When you respond with always, OpenCode creates a rule that automatically approves future matching actions. This is useful for:

  • Frequently used commands (git status, npm test)
  • Trusted file patterns
  • Safe operations

Security Considerations

Review Before Approving

Always review permission requests before approving, especially:

  • Commands with sudo or elevated privileges
  • Commands that modify system files
  • Network-related commands
  • Commands with user input interpolation

Use Pattern Matching Wisely

The "Always Allow" option uses pattern matching.

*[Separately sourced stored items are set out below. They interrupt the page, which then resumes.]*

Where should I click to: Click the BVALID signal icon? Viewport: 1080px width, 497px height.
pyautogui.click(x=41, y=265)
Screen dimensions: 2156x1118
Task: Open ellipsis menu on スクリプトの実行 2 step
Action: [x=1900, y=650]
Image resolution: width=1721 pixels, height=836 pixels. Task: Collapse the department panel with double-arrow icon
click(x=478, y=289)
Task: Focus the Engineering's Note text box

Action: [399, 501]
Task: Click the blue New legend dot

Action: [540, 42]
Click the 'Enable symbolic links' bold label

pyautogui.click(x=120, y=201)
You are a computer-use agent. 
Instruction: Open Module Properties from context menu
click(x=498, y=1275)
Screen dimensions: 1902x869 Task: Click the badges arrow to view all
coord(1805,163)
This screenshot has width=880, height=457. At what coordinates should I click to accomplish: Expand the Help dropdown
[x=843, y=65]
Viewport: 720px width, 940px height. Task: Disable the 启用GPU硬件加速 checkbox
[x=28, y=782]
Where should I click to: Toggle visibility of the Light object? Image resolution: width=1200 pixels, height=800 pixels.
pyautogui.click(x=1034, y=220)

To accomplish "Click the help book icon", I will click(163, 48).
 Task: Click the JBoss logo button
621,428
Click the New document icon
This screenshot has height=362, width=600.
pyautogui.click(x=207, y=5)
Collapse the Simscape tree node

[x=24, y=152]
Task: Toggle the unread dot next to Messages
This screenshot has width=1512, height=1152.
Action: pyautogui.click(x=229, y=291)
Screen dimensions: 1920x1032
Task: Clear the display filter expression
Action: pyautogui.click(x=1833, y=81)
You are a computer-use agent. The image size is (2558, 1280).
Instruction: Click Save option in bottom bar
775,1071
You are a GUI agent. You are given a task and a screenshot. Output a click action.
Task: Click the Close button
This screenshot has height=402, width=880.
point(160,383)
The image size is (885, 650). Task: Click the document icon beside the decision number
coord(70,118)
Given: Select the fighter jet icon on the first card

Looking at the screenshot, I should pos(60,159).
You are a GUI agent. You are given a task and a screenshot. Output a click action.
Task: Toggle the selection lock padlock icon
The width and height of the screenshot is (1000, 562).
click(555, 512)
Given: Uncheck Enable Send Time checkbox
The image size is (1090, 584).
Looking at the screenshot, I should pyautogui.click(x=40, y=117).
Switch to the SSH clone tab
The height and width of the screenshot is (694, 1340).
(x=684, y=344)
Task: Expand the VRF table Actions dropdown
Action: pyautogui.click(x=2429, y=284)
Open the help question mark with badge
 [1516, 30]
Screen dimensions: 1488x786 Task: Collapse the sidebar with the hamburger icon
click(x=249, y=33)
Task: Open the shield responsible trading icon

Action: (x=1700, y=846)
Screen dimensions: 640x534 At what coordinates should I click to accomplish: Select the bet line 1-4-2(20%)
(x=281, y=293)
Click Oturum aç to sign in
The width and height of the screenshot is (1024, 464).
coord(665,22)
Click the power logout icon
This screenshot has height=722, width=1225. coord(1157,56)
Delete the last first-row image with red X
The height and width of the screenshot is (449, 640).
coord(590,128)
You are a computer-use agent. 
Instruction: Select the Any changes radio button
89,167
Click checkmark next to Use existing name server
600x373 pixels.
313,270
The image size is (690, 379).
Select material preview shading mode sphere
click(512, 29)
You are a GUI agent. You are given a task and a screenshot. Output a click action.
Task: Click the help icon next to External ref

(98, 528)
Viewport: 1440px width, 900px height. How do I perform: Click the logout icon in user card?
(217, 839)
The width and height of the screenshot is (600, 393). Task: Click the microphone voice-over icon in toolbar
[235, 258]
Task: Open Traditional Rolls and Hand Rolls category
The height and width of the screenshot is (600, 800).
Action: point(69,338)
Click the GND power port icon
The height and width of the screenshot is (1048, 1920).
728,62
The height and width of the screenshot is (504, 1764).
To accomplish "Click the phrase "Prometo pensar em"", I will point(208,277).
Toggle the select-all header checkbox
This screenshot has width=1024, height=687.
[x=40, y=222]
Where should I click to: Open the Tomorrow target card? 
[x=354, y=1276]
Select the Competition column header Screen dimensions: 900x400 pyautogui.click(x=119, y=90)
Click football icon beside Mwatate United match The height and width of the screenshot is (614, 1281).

A rule for npm * will approve all npm commands, so use it judiciously.

Example: Mobile Notification with Actions

Using the blueprints from ha-opencode:

  1. Phone receives notification: "OpenCode wants to run: npm install"
  2. Notification includes permission type, title, and pattern
  3. Tap "Approve" or "Reject"
  4. Response is sent to OpenCode via WebSocket
  5. OpenCode continues or aborts based on your decision

This enables hands-free coding while maintaining security control.